Zu erledigen:
(1) Schreibe aus dem Forumsthread zu „CC Particle World“ den Abschnitt ab, der mit „hmm, schwer zu“ beginnt und bis einschließlich „zu sehen ist.“ reicht.
(2) Beantworte zum Forumsthread zu „CC Particle World“ die folgenden Fragen:
(a) Unter welchem Menüpunkt ist das Plugin laut bokay normalerweise zu finden?
(b) Von welcher Firma stammt der Effekt „CC Particle World“ laut NYCity?
(c) Bei welcher Zeitmarke im verlinkten Videotutorial klickt Andrew Kramer auf die „Options“?

Textauszug:
# # #

# After Effects Plugin "CC Particle World"?



## Grunge (12. September 2007)

HEy,

bin auf ein englisch sprachiges Tutorial gefunden. Dort wird das Plugin "CC Particle World" verwendet. Ich hab es aber nicht bei After Effects CS3 - obwohl er sagt, dass es bei der CD dabei sein muss. Kann mir jemand weiter helfen?

P.S.: Gibts irgendwo kostenlose ANDERE/WEITERE Plugins?


----------



## meta_grafix (12. September 2007)

Moin,

es ist, definitiv, dabei.

Gruß


----------



## Grunge (13. September 2007)

heißt es in der deutschen version anders?!


----------



## bokay (13. September 2007)

Es ist normalerweise unter: Effekte->Simulation zu finden... und heißt genau gleich... 

btw: 





> Bitte achte auf eine korrekte Grammatik und Rechtschreibung (inkl. Groß-/ Kleinschreibung) und eine sinnvolle, klare Fragestellung bzw. Antwort. Mehr dazu findest Du in unserer Netiquette.


----------



## NYCity (14. September 2007)

Hallihallo

Bei After Effects ist ein kostenloser Partikeleffekt dabei der sich Partikelsimulation nennt und man findet ihn unter Effekt->Simulation. Kann aber sein, dass Partikelsimulation nur bei der Pro Version von After Effekt mit dabei ist.
Der Effekt "CC Particle World" ist ein Plugin von der Firma "Cycore FX". Normalerweise war es immer so, dass man diese Plugins nachträglich installieren musste. Schau also noch mal genau auf der DVD nach ob du in dort findest.


----------



## LarsPseudo (4. Januar 2010)

Hallo!
Ich wollte dieses Tutorial http://www.videocopilot.net/tutorial/ancient_titles/ nachmachen.
Nun,wenn ich aber Particle Worlds anwenden,ziehe ich den Effekt auf die Ebene,es erscheint auch das Raster, aber nicht diese "gelbe Sonne". Also ich sehe keine Partikel. woran liegt das?


----------



## darkframe (5. Januar 2010)

Hi,

hmm, schwer zu sagen. Eventuell befindest Du Dich auf dem ersten Frame in der Zeitleiste. Ein paar Partikel sollte man da zwar auch schon sehen, aber in dem Tutorial befindet sich der Cursor ja schon bei knapp 2 Sekunden in der Animation. Erst beim Bewegen in der Zeitleiste nach rechts sind richtig viele Partikel zu sehen, weil die ja mit fortschreitender Zeit erst "geboren" werden.

Vielleicht siehst Du die Partikel aber auch nicht, weil die Partikel in Standardeinstellung vor einem z.B. gelblichen Hintergrund nicht deutlich genug zu sehen sind. Schalte doch mal die Ebene mit dem Partikel-Effekt auf "Solo", so dass nur diese Ebene zu sehen ist.

Oder hast Du eventuell versehentlich "CC Particle Systems II" als Effekt ausgewählt? Da tauchen die Partikel erst dann auf, wenn man sich in der Zeitleiste nach rechts bewegt.


----------



## Fluror (14. November 2010)

Hi,
hab das gleiche problem hab die deutsche Version von AE 7, und da ist es auch nich dabei.


----------



## bokay (16. November 2010)

Fluror hat gesagt.:


> Hi,
> hab das gleiche problem hab die deutsche Version von AE 7, und da ist es auch nich dabei.


 
Die PlugIns sollten auf der DVD zu finden sein...


----------



## Fryses (27. März 2011)

hab ne frage wollte animation aus video http://www.videocopilot.net/tutorial/the_ring/ nachmachen, aber ich finde OPTIONS bei dem effekt cc particle world nicht.
Bin ich zu doof oder wo ist das****? Bitte schnell antworten******

Mfg Fryses


----------



## Martin Schaefer (27. März 2011)

In genau dem verlinkten Videotutorial bei 19:43 klickt Andrew Kramer auf die "Options". Also einfach genau hinschauen. 

Gruß
Martin


----------

# # #

Angezeigte Einträge:
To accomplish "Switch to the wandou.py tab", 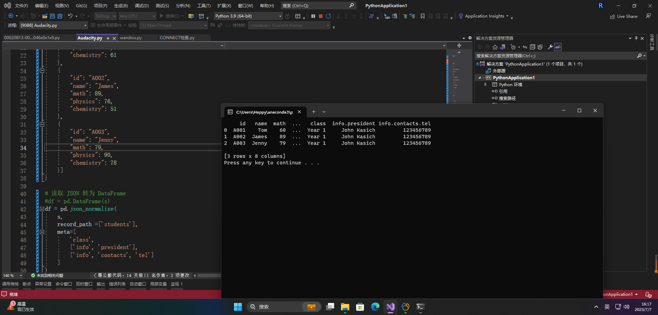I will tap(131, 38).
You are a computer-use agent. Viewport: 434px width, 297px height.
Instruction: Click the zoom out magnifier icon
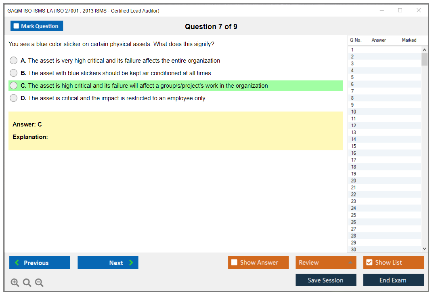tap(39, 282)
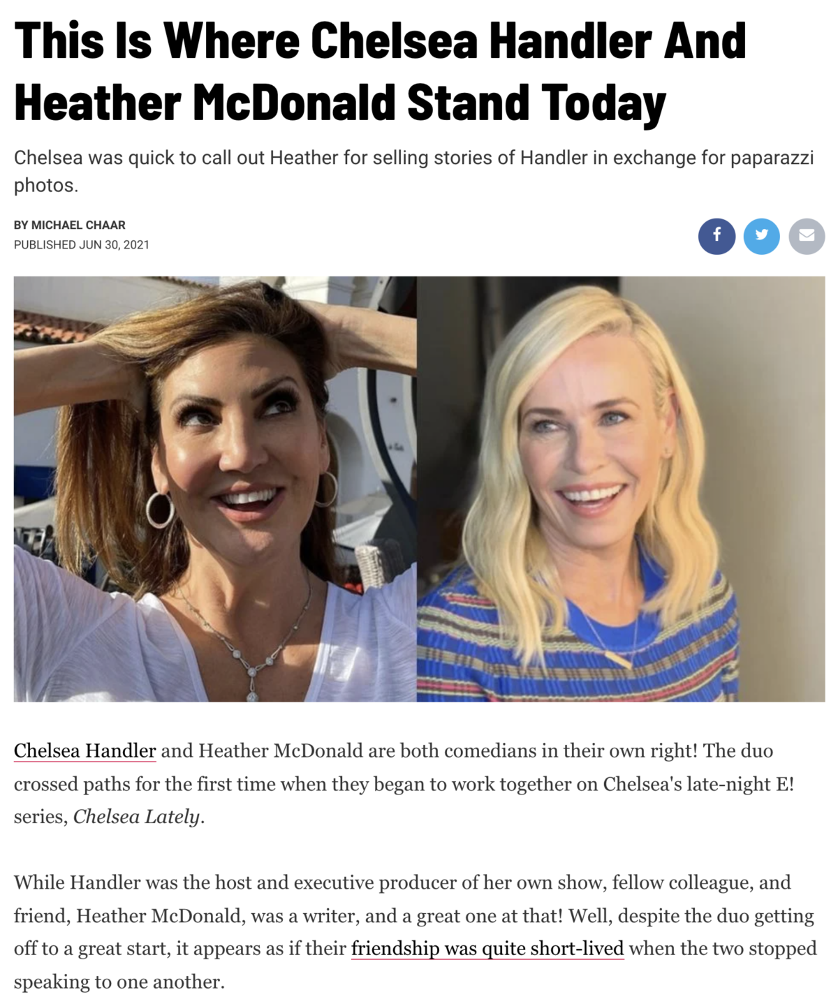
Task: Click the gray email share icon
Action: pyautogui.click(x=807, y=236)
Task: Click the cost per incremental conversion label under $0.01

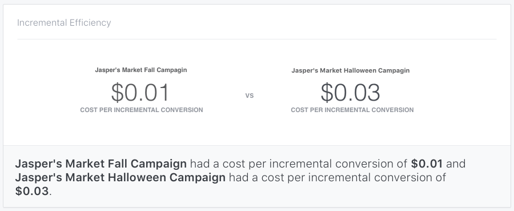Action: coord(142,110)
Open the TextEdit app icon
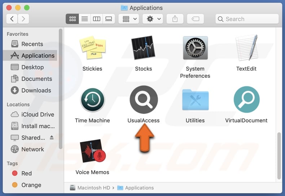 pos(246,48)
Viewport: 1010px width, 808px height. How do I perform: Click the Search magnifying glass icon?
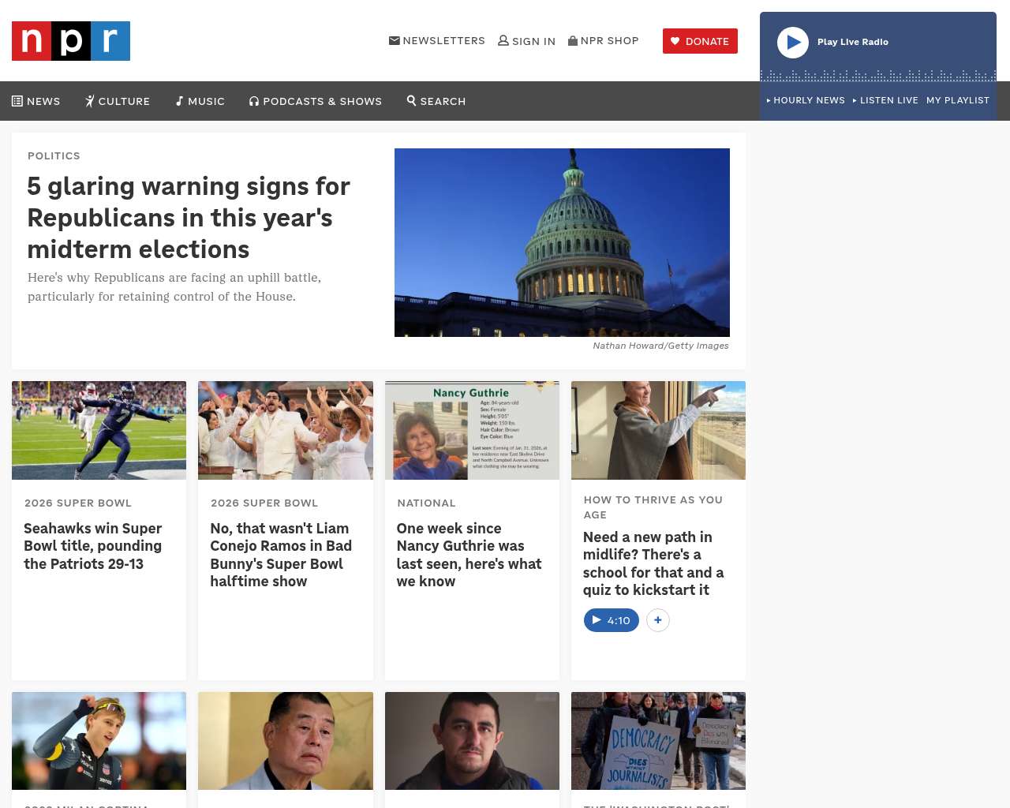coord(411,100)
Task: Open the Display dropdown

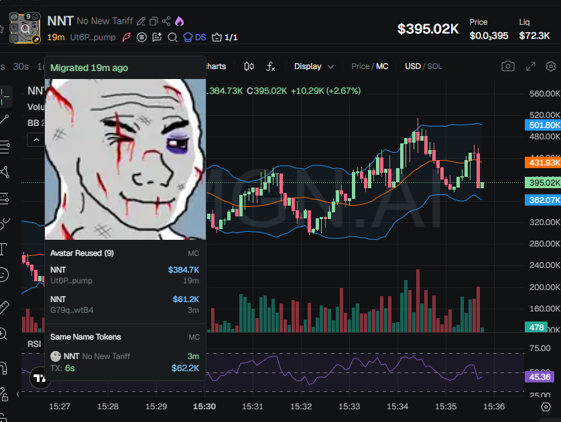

# # #

Lösungen:
(1)
hmm, schwer zu sagen. Eventuell befindest Du Dich auf dem ersten Frame in der Zeitleiste. Ein paar Partikel sollte man da zwar auch schon sehen, aber in dem Tutorial befindet sich der Cursor ja schon bei knapp 2 Sekunden in der Animation. Erst beim Bewegen in der Zeitleiste nach rechts sind richtig viele Partikel zu sehen, weil die ja mit fortschreitender Zeit erst "geboren" werden.

Vielleicht siehst Du die Partikel aber auch nicht, weil die Partikel in Standardeinstellung vor einem z.B. gelblichen Hintergrund nicht deutlich genug zu sehen sind. Schalte doch mal die Ebene mit dem Partikel-Effekt auf "Solo", so dass nur diese Ebene zu sehen ist.

(2)
(a) Unter Effekte->Simulation.
(b) Von der Firma „Cycore FX“.
(c) Bei 19:43.